Problem statement
Your answer must be every line of the data below that holds the string "computer", copied exactly.

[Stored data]
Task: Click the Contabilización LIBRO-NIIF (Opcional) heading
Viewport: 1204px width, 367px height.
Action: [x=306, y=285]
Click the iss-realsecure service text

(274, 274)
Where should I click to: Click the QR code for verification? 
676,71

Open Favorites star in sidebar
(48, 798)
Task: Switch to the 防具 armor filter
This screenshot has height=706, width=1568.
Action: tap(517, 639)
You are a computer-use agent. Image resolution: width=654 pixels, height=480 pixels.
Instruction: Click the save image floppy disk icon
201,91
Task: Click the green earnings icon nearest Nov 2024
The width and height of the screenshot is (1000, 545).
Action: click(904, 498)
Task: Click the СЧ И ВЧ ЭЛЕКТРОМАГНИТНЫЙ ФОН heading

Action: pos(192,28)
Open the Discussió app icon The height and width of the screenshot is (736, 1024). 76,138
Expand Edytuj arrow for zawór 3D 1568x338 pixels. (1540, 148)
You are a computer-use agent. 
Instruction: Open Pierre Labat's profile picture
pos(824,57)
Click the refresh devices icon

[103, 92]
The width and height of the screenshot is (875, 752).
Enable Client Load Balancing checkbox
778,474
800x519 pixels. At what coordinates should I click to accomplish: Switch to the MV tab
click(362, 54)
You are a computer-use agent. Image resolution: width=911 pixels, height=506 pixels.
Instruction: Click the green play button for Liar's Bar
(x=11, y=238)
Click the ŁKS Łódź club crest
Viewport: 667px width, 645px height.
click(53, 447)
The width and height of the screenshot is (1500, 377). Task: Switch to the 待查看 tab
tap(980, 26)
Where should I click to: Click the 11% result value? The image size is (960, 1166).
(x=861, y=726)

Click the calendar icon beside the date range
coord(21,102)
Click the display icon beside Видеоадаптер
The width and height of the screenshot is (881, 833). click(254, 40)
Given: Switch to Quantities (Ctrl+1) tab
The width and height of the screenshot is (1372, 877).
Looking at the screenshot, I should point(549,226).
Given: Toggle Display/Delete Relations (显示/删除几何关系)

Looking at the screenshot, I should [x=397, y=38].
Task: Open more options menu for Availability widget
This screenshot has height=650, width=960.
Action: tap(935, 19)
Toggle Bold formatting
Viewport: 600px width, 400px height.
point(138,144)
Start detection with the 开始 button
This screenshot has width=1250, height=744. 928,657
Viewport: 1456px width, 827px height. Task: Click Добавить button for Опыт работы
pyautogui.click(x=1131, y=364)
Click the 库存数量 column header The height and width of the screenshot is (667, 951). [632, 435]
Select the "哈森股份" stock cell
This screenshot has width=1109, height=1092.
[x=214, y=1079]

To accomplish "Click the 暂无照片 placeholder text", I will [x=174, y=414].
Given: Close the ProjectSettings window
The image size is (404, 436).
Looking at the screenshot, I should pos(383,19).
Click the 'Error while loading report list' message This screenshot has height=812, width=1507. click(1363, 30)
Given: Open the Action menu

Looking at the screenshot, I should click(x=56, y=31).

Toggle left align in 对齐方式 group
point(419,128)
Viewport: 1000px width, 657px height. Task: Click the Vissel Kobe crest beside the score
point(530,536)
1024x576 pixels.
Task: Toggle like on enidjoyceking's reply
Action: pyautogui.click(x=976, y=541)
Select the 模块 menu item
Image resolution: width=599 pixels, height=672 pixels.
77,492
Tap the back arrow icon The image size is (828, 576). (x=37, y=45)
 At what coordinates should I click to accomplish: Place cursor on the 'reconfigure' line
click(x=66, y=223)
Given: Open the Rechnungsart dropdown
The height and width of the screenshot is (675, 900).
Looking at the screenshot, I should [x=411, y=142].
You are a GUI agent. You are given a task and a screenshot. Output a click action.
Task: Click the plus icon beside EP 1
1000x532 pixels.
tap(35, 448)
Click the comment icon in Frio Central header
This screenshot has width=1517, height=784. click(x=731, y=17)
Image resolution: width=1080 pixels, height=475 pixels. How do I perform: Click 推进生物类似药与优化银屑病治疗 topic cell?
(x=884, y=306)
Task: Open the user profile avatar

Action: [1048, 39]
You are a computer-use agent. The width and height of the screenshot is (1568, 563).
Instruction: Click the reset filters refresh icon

Task response
You are a computer-use agent. Image resolution: width=654 pixels, height=480 pixels.
You are a computer-use agent. 
You are a computer-use agent. Image resolution: width=911 pixels, height=506 pixels.
You are a computer-use agent. The width and height of the screenshot is (1568, 563).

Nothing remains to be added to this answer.